Castro addresses audience in Caracas by cell phone
Sat Apr 22, 2006 2:14 AM BST
CARACAS, Venezuela (Reuters) - When Cuba's Fidel Castro couldn't honour
an invitation to join Venezuelan President Hugo Chavez in a speech on
Friday, Chavez called Castro on a cell phone from a packed Caracas
theatre and broadcast the conversation through the microphone.
"Brother, give your regards to the people gathered here," Chavez said.
The crowd broke into applause as Castro's raspy voice came crackling
across the microphone.
"You've put me on three times and I keep saying the same thing," said
Castro, lamenting the bad connection.
Chavez held the event to honour Cuban doctors sent to Venezuela to help
the nation's poor residents in exchange for crude from the world's No. 5
oil exporter.
When the phone call cut off, Chavez joked that his archrival U.S.
President George W. Bush was responsible.

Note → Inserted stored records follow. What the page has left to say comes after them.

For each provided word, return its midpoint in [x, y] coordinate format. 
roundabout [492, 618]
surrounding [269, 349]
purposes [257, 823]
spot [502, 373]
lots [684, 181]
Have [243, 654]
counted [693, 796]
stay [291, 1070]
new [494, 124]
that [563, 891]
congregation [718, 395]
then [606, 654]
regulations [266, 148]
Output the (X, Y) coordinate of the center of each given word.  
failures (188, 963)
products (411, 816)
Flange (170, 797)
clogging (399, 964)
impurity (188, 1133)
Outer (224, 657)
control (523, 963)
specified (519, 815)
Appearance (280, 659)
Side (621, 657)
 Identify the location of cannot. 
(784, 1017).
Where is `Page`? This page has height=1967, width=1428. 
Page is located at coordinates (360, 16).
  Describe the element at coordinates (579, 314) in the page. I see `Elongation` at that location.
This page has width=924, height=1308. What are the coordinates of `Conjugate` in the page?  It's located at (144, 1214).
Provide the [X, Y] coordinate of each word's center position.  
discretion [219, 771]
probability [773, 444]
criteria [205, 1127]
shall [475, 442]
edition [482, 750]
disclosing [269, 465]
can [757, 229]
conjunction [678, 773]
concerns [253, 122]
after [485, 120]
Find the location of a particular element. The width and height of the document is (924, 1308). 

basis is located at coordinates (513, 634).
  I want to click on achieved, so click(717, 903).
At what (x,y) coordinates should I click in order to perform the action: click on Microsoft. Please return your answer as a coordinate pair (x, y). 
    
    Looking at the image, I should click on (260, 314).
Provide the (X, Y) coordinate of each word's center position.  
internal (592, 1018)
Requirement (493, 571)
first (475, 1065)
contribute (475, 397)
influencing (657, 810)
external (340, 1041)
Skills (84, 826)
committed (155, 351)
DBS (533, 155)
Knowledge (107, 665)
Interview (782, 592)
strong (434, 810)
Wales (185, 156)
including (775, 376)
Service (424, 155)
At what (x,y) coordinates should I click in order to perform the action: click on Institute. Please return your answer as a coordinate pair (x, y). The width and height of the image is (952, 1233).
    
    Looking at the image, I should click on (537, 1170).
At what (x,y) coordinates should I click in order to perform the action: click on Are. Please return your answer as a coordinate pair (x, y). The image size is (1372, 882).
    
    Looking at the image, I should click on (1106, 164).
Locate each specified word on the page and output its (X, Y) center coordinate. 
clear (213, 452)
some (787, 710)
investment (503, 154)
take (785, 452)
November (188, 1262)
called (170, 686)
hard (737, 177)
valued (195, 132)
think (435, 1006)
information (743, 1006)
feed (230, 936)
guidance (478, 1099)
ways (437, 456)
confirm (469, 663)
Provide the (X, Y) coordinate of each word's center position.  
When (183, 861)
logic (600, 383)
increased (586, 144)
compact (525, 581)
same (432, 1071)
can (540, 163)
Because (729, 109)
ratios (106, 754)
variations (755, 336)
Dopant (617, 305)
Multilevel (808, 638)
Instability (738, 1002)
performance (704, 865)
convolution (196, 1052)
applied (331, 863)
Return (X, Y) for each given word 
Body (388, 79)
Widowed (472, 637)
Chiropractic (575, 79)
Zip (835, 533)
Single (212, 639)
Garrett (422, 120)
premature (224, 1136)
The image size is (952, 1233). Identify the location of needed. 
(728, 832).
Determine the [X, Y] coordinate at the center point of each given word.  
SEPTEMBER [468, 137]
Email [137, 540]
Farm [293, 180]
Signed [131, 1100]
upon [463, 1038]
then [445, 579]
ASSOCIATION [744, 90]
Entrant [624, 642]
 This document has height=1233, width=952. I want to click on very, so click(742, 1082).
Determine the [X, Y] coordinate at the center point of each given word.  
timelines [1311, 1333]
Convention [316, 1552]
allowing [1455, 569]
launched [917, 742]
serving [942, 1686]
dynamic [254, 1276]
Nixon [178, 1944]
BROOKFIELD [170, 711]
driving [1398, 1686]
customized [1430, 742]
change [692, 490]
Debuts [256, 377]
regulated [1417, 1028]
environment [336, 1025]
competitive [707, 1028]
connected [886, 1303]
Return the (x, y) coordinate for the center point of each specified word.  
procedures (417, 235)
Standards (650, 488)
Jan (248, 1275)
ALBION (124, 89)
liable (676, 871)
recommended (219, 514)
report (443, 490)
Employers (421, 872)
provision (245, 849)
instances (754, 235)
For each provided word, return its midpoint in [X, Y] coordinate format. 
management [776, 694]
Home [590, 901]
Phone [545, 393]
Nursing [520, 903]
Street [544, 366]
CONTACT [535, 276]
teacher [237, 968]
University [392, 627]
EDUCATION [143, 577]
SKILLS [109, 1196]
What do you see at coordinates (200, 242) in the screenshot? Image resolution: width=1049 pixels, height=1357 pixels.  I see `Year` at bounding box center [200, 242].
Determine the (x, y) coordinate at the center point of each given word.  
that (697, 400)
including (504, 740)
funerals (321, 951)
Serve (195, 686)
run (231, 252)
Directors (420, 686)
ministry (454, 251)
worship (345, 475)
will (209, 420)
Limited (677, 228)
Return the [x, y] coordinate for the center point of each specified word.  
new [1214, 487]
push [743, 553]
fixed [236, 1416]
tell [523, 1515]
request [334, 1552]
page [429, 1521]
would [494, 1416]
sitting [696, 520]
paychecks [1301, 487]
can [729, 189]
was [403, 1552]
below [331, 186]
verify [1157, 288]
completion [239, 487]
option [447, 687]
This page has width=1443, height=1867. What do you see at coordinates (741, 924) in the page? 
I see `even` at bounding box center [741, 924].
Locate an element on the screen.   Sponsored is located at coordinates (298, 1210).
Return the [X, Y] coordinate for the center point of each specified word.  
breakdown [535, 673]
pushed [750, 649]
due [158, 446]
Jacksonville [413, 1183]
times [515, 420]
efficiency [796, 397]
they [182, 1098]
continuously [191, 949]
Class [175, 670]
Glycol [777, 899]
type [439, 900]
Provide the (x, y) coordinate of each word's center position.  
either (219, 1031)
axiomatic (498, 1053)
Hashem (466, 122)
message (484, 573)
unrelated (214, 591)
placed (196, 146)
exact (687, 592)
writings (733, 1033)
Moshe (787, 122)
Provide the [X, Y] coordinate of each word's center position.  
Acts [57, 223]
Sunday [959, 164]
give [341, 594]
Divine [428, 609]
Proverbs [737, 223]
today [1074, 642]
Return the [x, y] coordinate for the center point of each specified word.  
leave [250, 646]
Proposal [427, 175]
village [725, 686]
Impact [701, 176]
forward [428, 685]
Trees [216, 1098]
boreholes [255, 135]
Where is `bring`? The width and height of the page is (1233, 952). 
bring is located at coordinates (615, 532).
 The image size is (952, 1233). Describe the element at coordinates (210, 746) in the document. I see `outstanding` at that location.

"It looks like Mr. Danger intervened there," Chavez said, using his
nickname for the U.S. president.
Chavez, elected in 1998, has strengthened relations with Cuba as part of
a promised socialist "revolution" to end poverty. Increased economic
ties have helped revive Cuba's economy, which was devastated in the
1990s by the collapse of the Soviet Union.